Sementara itu, Ketua Bidang Informasi dan Komunikasi Majelis Ulama Indonesia (MUI) KH Masduki Baidlowi, berharap kontroversi kasus UAS itu mereda. Dan memang  masalah kata "Kafir" dan "Jin Kafir" sudah mereda sejak pertemuan dan dialog dengan Bung Hotman. Persatuan bangsa diharapkan tidak terusak, tapi harus semakin kokoh. Seperti kasus Yahya Waloni yang begetu total perubahannya saat di acara Podcast dengan Deddy Courbuzier. Masyarakat merasa nyaman melihat perubahan itu.

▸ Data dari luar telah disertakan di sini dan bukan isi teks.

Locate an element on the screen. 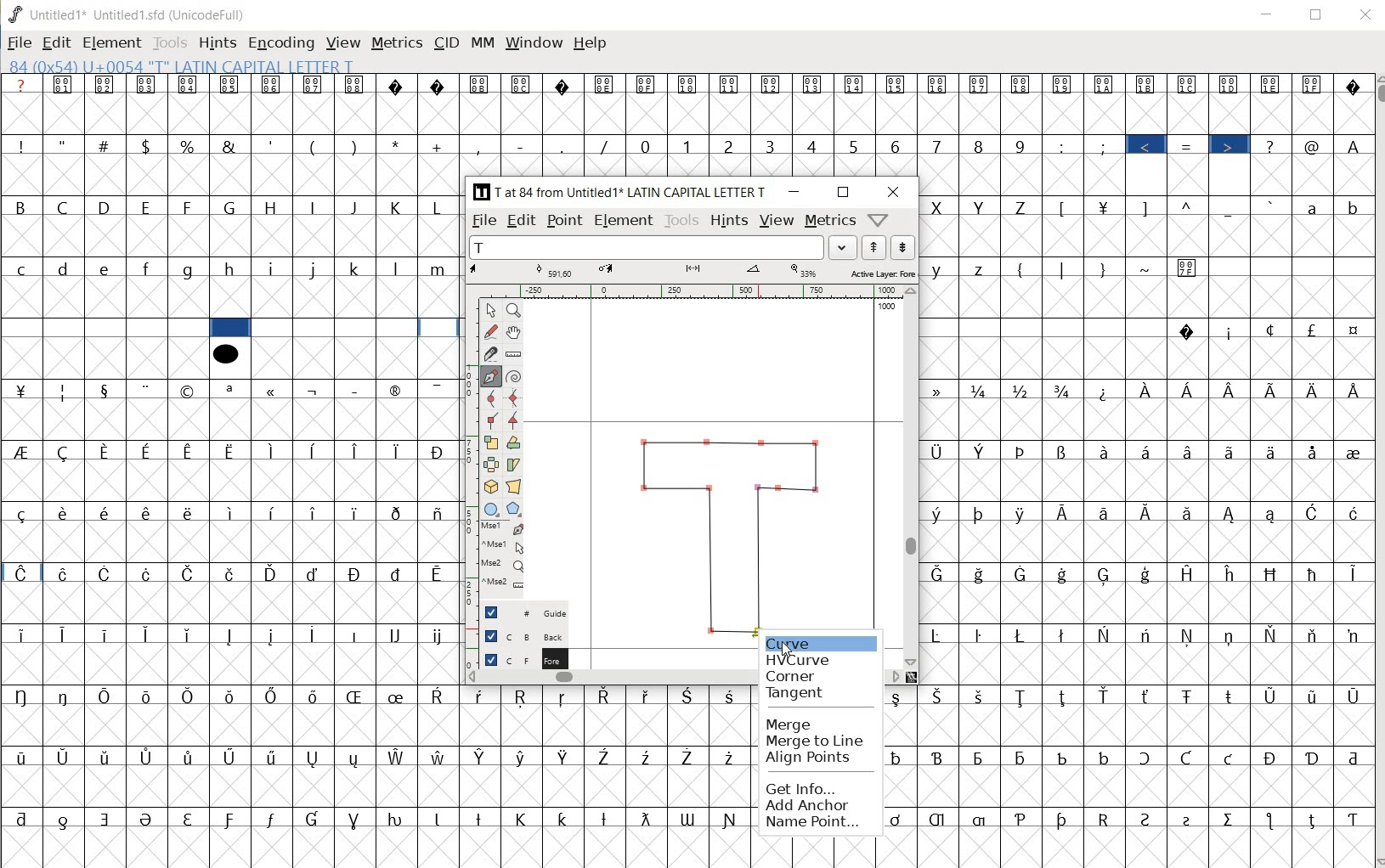 This screenshot has width=1385, height=868. file is located at coordinates (485, 221).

Walau realitanya para buronan begitu leluasa membuat konten. Bahkan menjadi-jadi. Namun di syukuri bahwa konten yang paling laku keras adalah bantahannya. Sehingga tidak usah gusar dengan konten para buronan itu. Sebab banyak khikmah positif. Diantaranya membuka lapangan kerja yang menggiurkan bagi para youtuber. Yang untung itu para pembuat sangkalan & bagi orang yang berhasil  mengemasnya menjadi sebuah lelucon. Kontennya selalu laris diburu penggemar.
Klarifikasi UAS tampak mencapai sasaran sesuai "Amanat dari Rapat Pimpinan MUI untuk memanggil Ustaz Abdul Somad ini justru dalam rangka agar bagaimana jangan persoalan ini eskalasinya makin melebar sehingga merusak terhadap persatuan dan kesatuan bangsa itu," kata Masduki dalam jumpa pers bersama UAS di Kantor MUI, Jl Proklamasi, Jakarta Pusat. Kita pahami bangsa Indonesia itu sesungguhnya pemaaf.

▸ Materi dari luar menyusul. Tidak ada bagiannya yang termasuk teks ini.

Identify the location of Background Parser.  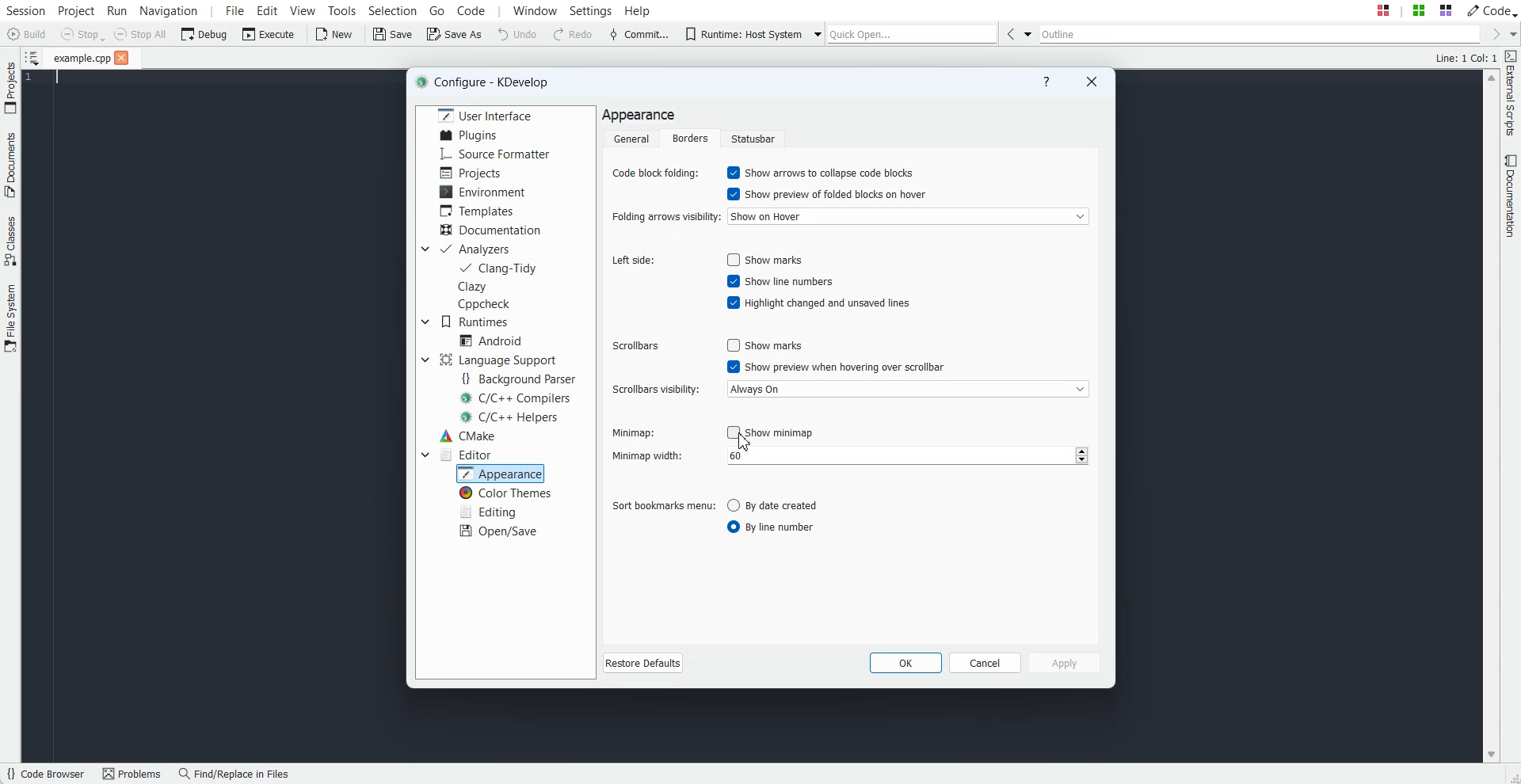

Inilah nikmatnya hidup di alam demokrasi yang agamis di bawah Pancasila. Walau ramai hingga saling hujat, tapi para pemuka agama yang patuh pada ajarannya lebih dominan kekuatannya. Para oknum itu jumlahnya tidak banyak.  Yidak se "tahi kuku" namum bombaptis.  Tapi akan lenyap seiring waktu. Tinggal kini saatnya memanfaatkan  kecerdasan pengelola dunia pendidikan dalam mengendalikan generasi di sekolah. Agar NKRI ke depan lebih solid dalam persatuan (DN).